● Written task
Identify each line of the records below that contains the word "size", and copy those lines.

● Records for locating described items

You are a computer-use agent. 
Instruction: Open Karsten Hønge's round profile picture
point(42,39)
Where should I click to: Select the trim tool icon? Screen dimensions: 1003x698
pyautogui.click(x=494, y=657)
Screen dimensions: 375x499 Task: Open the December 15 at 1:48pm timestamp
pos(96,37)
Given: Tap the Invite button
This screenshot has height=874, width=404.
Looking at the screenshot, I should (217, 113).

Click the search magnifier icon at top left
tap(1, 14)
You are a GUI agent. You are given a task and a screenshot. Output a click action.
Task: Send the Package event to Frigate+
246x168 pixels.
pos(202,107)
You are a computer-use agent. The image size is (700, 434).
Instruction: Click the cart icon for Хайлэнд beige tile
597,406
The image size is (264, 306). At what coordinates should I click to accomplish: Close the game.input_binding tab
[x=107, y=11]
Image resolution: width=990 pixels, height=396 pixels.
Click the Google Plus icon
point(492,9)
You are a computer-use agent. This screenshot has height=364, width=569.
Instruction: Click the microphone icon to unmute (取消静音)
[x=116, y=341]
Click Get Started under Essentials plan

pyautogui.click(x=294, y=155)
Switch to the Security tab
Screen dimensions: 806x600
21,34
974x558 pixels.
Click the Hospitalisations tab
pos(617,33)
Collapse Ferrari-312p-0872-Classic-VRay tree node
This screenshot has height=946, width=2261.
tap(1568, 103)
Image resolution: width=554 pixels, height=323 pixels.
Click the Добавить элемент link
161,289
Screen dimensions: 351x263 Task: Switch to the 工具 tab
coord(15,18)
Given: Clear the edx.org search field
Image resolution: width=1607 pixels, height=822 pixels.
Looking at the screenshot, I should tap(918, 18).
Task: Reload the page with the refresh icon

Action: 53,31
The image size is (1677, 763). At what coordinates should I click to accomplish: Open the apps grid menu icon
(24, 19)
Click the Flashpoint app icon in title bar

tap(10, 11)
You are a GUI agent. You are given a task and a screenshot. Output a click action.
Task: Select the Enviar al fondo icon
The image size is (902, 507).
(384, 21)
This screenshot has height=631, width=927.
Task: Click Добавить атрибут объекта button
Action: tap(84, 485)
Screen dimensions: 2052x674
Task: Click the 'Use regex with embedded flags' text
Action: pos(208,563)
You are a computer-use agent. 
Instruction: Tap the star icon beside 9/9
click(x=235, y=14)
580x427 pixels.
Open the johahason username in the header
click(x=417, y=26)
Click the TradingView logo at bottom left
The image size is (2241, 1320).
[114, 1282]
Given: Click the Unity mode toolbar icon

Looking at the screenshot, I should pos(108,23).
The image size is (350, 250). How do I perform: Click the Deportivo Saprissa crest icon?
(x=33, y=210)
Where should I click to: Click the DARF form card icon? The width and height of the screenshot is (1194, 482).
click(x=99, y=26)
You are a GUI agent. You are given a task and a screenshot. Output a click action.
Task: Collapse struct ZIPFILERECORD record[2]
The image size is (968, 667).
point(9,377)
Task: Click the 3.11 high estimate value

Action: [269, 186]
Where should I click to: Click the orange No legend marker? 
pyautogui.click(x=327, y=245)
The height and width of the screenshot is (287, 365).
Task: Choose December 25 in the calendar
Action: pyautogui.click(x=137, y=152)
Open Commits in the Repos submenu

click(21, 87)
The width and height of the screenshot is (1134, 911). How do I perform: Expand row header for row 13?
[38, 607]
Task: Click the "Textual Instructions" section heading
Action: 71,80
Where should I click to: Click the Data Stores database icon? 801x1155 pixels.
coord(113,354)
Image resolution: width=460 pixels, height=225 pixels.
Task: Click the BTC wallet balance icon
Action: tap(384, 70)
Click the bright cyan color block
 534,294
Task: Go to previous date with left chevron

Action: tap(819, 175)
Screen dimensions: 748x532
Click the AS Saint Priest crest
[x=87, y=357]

● Output for this exercise
You are a computer-use agent. The image size is (700, 434).
The image size is (264, 306). At what coordinates should I click to accomplish: Close the game.input_binding tab
The image size is (1677, 763). At what coordinates should I click to accomplish: Open the apps grid menu icon
The image size is (902, 507).
The image size is (2241, 1320).
The image size is (350, 250). How do I perform: Click the Deportivo Saprissa crest icon?
The image size is (968, 667).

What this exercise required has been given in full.